Marilú Marini trabaja sobre cada
palabra de su monologo, convirtiendo tal como lo propone el texto que la suma de momentos
insignificantes se revista de un aura memorable: levantarse, higienizarse,
cocinar son convertidos por ella en instantes poéticos y reveladores; lo que es
cotidiano se reviste de nuevas significaciones a partir de su modo de
comunicar. Su manejo del ritmo (pausas, acentos, agrupaciones) subrayado por
el aporte sonoro del excelente
músico Diego Penelas, contribuye a potenciar las estructuras emocionales de nuestro
pensamiento; son precisamente las intervenciones musicales en las que participa
con virtuosismo el cantante y actor Ignacio Monna, las que marcan hitos de una tensión creciente que desemboca en una
intensa “celebración, en la canción final en las que confluyen las voces de la
madre y el hijo.
Todo en la puesta en escena es
acertado. La partitura lumínica de Alejandro Tantanian, Oria Puppo y Omar
Possemato acompaña los tiempos del discurso (presente, pasado, anticipación del
futuro), marca las diferencias entre lo vivido, lo imaginado y lo deseado; pero
nunca cae en el “light show”. El vestuario propuesto por Oria Puppo
conlleva dentro de su sencillez un alto valor significante por la relación que mantiene con los elementos
escenográficos y marca la pertenencia de esa madre a la casa en la que vivió y
a la que regresará el hijo. Marilú Marini potencia la elegancia y el manejo de
los detalles que Tantanian como director propone. Nunca cae en el clisé ni en
la sobreactuación, ni un despliegue de una “exhibitory action”[2]

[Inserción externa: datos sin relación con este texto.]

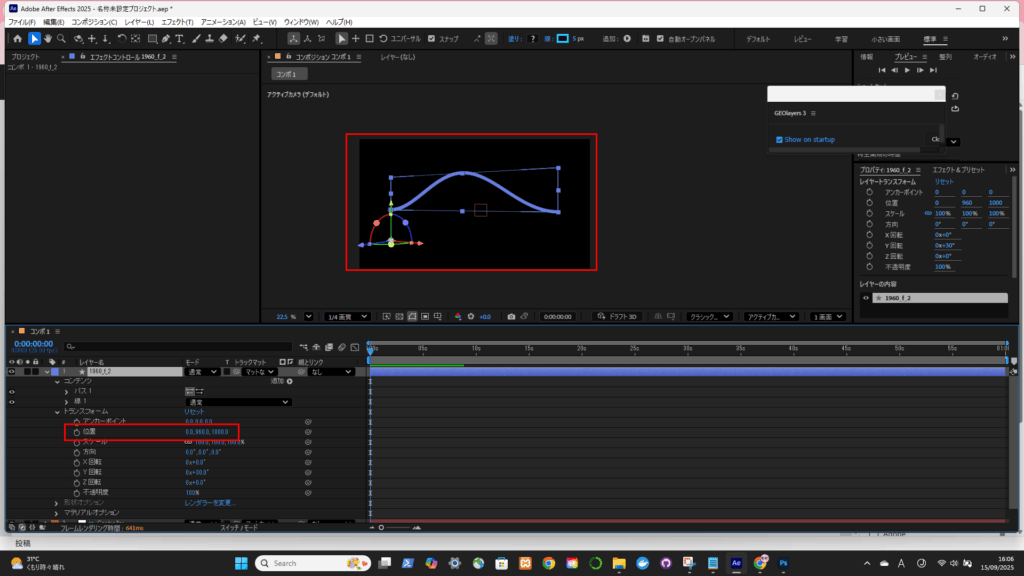The width and height of the screenshot is (1024, 576).
Task: Hide layer 1960_f_2 with eye icon
Action: coord(11,371)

. Y sin embargo captura al público con los grados de vibración de su voz que
abarcan de la introspección al grito, con sus miradas, a los objetos escénicos,
a un espacio propio y al público, con la energía que imprime a sus movimientos
y gestualidad, por cómo transforma efectivamente el espacio.

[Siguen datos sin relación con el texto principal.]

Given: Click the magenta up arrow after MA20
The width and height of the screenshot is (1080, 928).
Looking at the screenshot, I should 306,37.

A pesar de mis intentos por “explicar”
el espectáculo, siento que no llego a desentrañar qué es lo que hace que Marilú
Marini sea, desde su aparición en el
Instituto Di Tella hasta nuestros
días, la gran actriz que convoca a un público heterogéneo y lo cautiva (en
sentido literal y metafórico) independientemente de la obra que le toque
protagonizar. No se trata de un argumento racional, pero coincido con el autor
en que ella es una “hechicera”; parte de su magia consiste en hacer que todos
los que asisten a sus espectáculos acepten voluntariamente aquellas cosas “que
queremos ver y también cosas que no queremos ver” (D. Donnellan).
[1] No
debe entenderse esto como una encuesta,
ni entrevistas pautadas que puedan
ofrecer porcentajes o lecturas de
medición.
[2]Concepto
definido como: “the ´showing-off o a
performer, who dominates the stage due to his or her own personality and skills”(Jacqueline
Martin & Willmar Sauter, Understanding
Theatre, Stockholm, Almqvist & Wiksell International, 1995, p. 85).